– Возможно. – Женщина в задумчивости покрутила на пальце серебряное кольцо с перламутром, и у меня мгновенно стало покалывать кончики пальцев, как будто я прикоснулся к поверхности, сквозь которую пропускают слабый ток. Как будто я сквозь фрагмент холста, на котором положено немного охры, седины и перламутра, и сине-зеленый день за окном, вдруг увидел Иванну.
А она увидела мой взгляд.
– Только не стройте иллюзий, мой юный друг. Я – не Женя. Я – Мара, и это мое настоящее детское имя. Или Марьяна. Или Марица, как любил называть меня Густав, большой поклонник Кальмана.
– В Сербии вас называли бы Ма́рица. – Зоран решил, видимо, внести свой вклад в список ее имен. – С ударением на первый слог. Я, кстати, не очень понял, какие иллюзии строит наш юный друг. Но если можно, и я бы задал свой вопрос.

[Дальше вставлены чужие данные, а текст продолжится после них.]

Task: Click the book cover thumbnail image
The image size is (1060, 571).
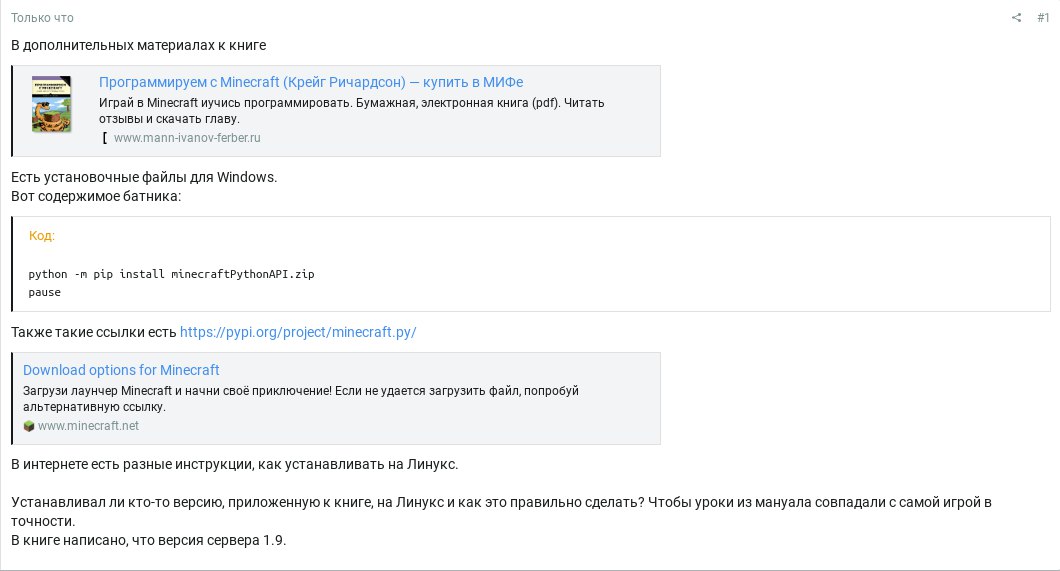Action: pyautogui.click(x=51, y=104)
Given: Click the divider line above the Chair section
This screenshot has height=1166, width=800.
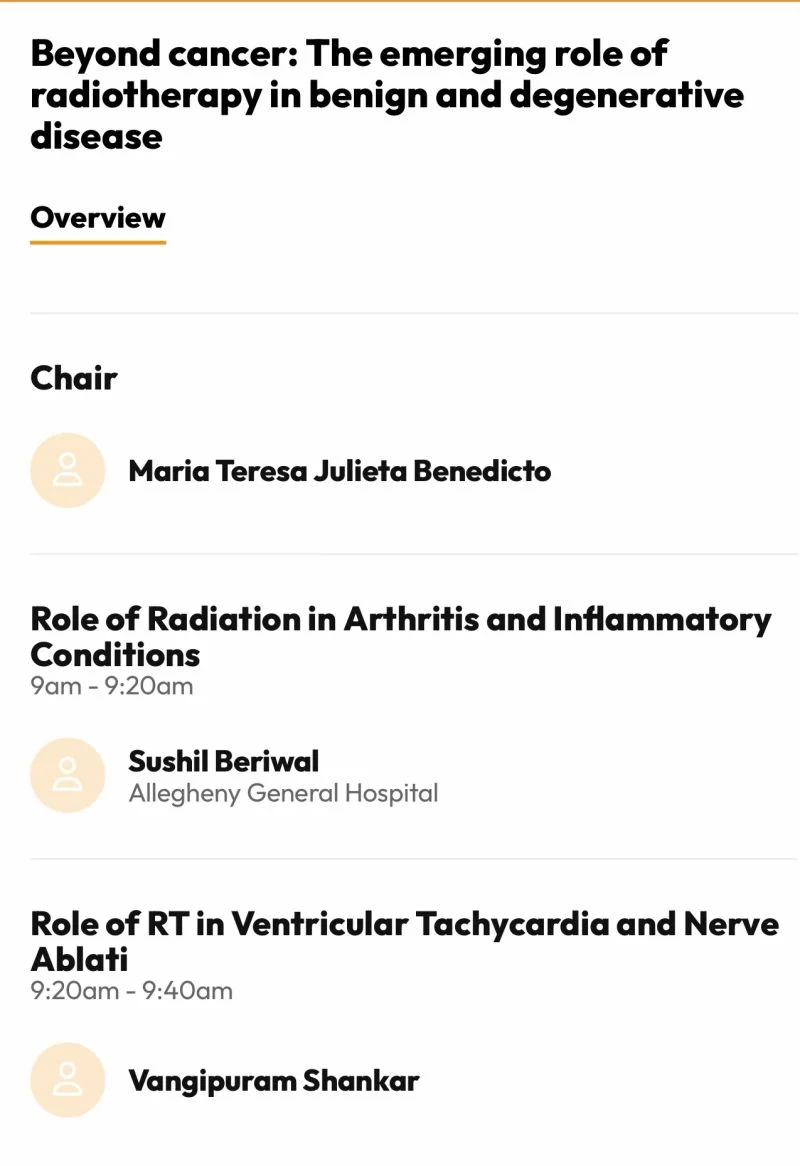Looking at the screenshot, I should [415, 313].
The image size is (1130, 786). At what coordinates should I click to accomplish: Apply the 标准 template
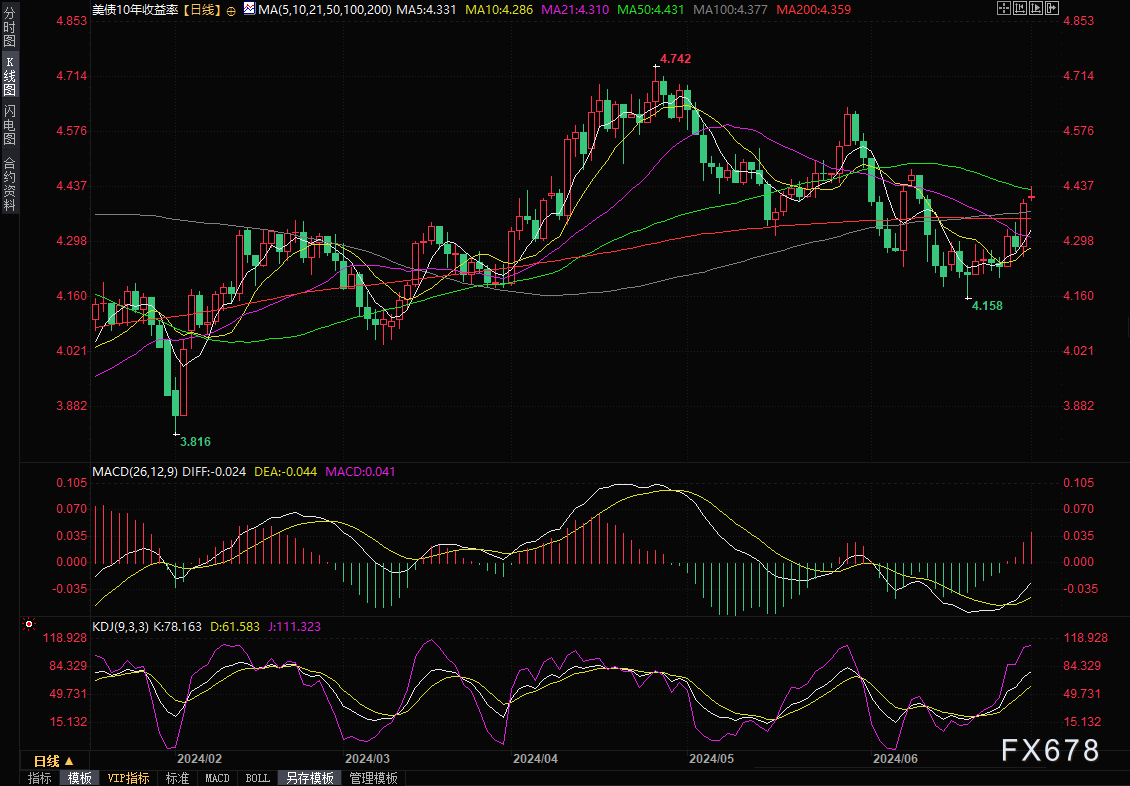pyautogui.click(x=177, y=778)
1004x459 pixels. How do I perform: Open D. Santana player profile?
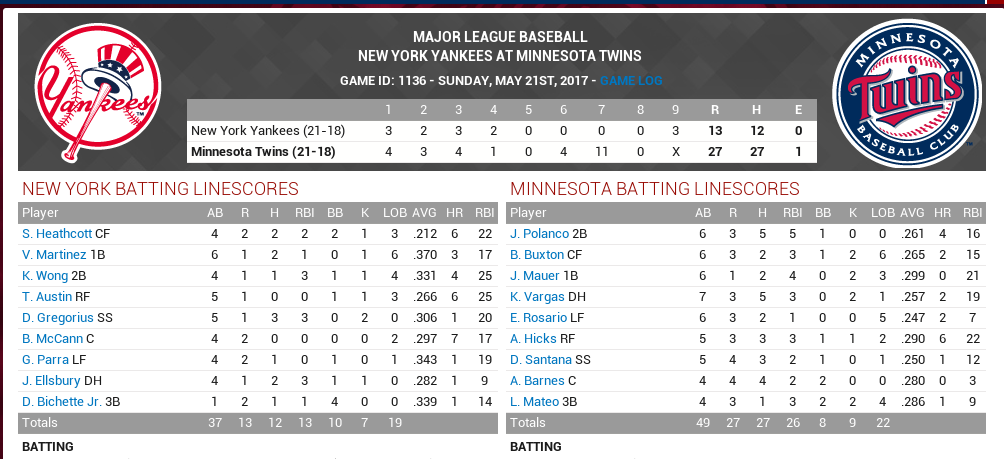541,359
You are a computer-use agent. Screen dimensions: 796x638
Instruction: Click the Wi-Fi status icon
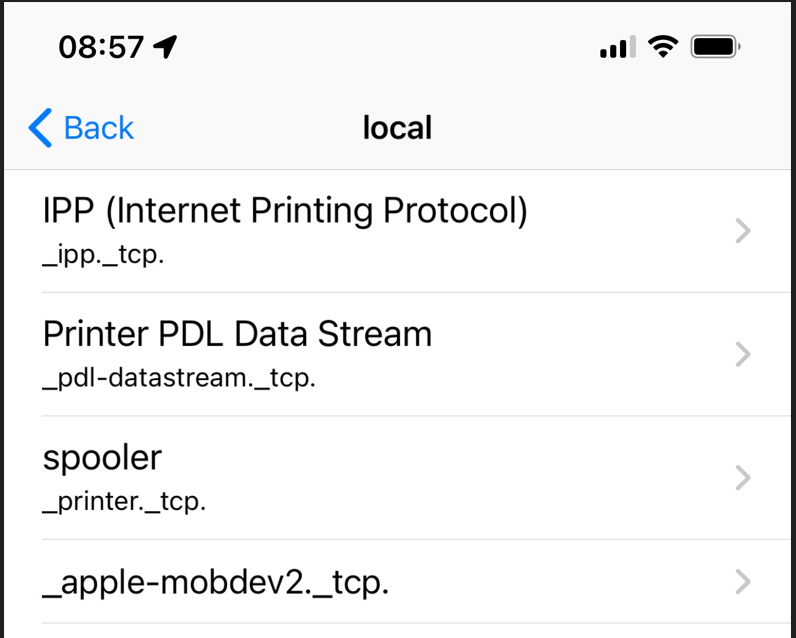coord(662,46)
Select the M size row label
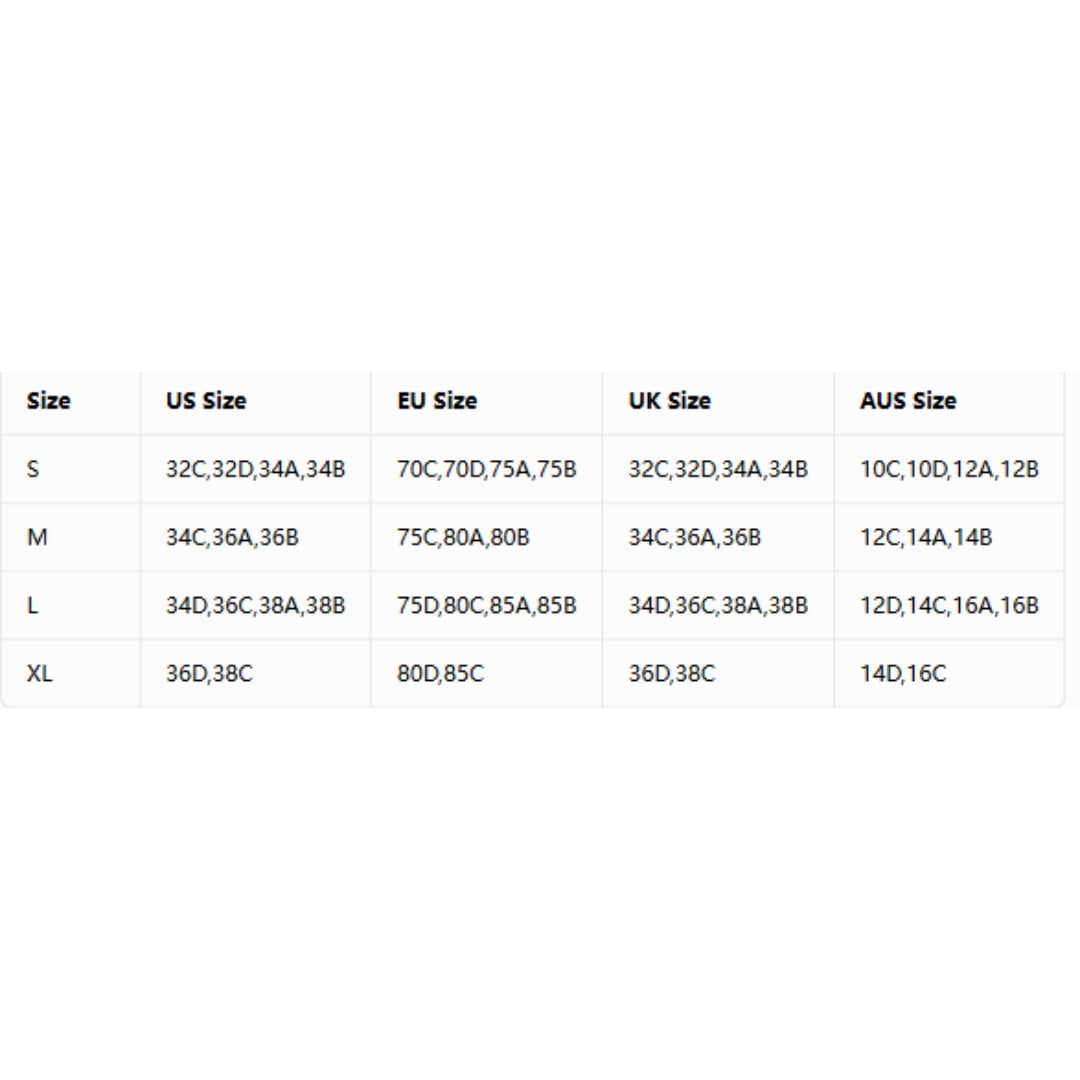The image size is (1080, 1080). [37, 537]
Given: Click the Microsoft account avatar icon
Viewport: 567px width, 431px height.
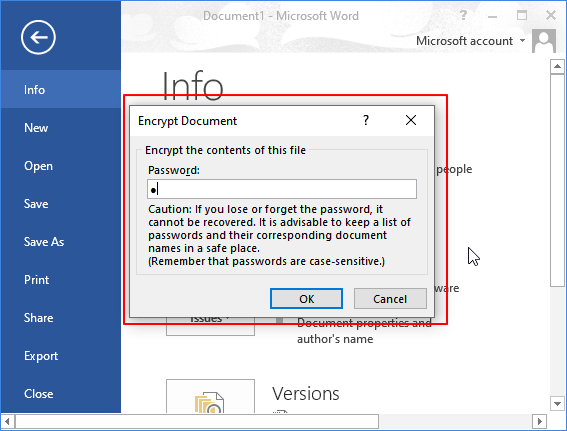Looking at the screenshot, I should pyautogui.click(x=543, y=41).
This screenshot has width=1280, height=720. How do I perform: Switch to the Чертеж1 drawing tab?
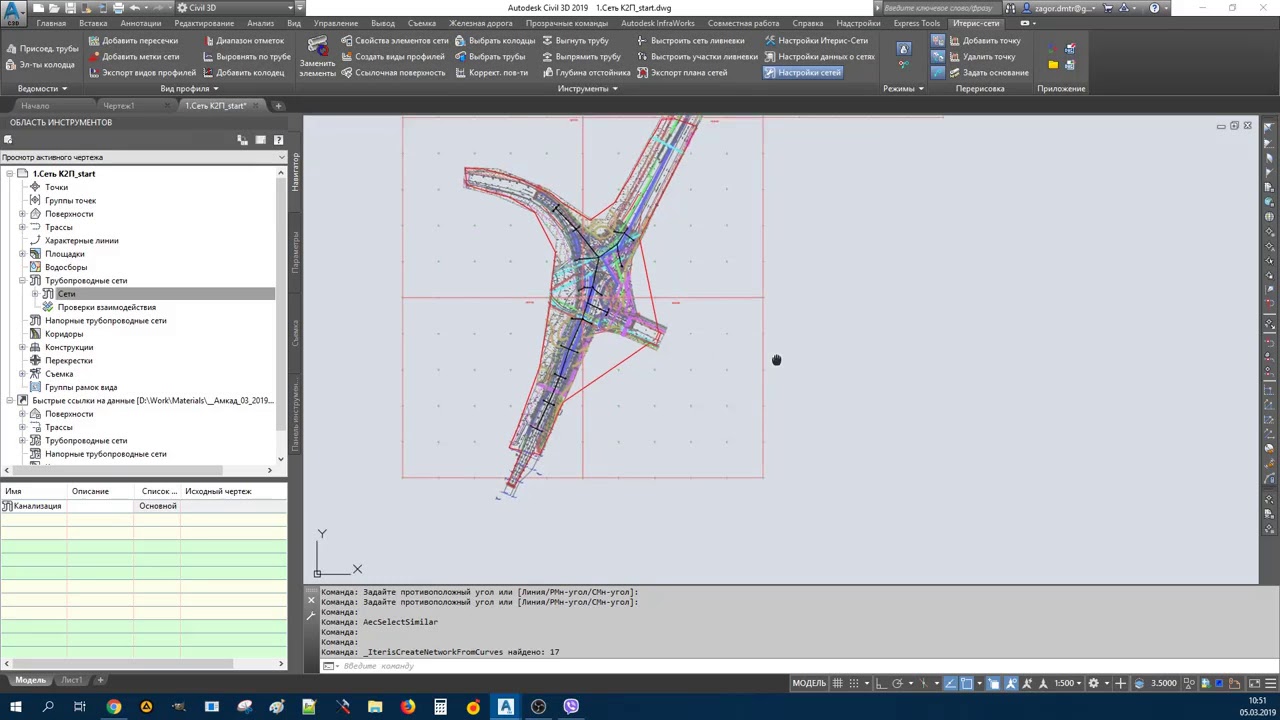[x=118, y=106]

Нас очень интересуют амаргоры.
– Да что вы говорите? – развеселилась вдруг Мара. – Как вы неоригинальны, ваше высочество. Нынче всех интересуют амаргоры. На следующий день после Чернигова трактат сестры Анхелы срочно запросил Ватикан. А ведь четыреста с лишним лет там делали вид, что текста не существует. Видели бы вы, что тут творилось: самолеты-вертолеты, гвардейцы папского престола, вооруженная охрана рукописи, прелаты какие-то. Страшное дело!
– И вы отдали? – Зоран даже привстал в растерянности.
– Да на вас лица нет, не волнуйтесь вы так! Мы сняли несколько копий, разумеется. Спустя час после отбытия высоких гостей со всеми реверансами прибыли представители Патриарха Константинопольского. Мы, конечно, для себя отметили и высоко оценили квалификацию их разведки, но в данном случае пришлось извиниться и развести руками. Хотя копии, повторяю, у нас остались. Потому что с Ватиканом мы всегда поддерживали дипломатические отношения, а благодаря Иоанну Павлу отношения стали даже партнерскими. Но вот с Константинополем – исторически не сложилось. Конечно, Зоран, дорогой, – она нагнулась вперед и положила на его сцепленные руки свою длинную узкую кисть, – конечно, вы получите текст. И доступ к архивам. Как и мы, надеюсь, получим доступ к вашим архивам, не так ли?
Несмотря на призыв Мары чувствовать себя как дома, меня не отпускало ощущение, что я нахожусь на сложном дипломатическом приеме. И Санда, которая все время молча сидела в своем кресле, похоже, тоже была не в своей тарелке.
Молодой человек внес бутылки и козий сыр в пепле, расставил бокалы на столе, разлил белое вино и удалился.
– Любопытной личностью была та монахиня, сестра Анхела, скажу я вам. – Мара взяла свой бокал и посмотрела вино на свет. – Тихая, замкнутая, очень молчаливая. Читала, писала. Преподавала в университете историю и философию античности. Студенты ее любили и побаивались немного – она им казалась строгой и странной. Но она никогда не раздражалась, при необходимости все очень подробно объясняла.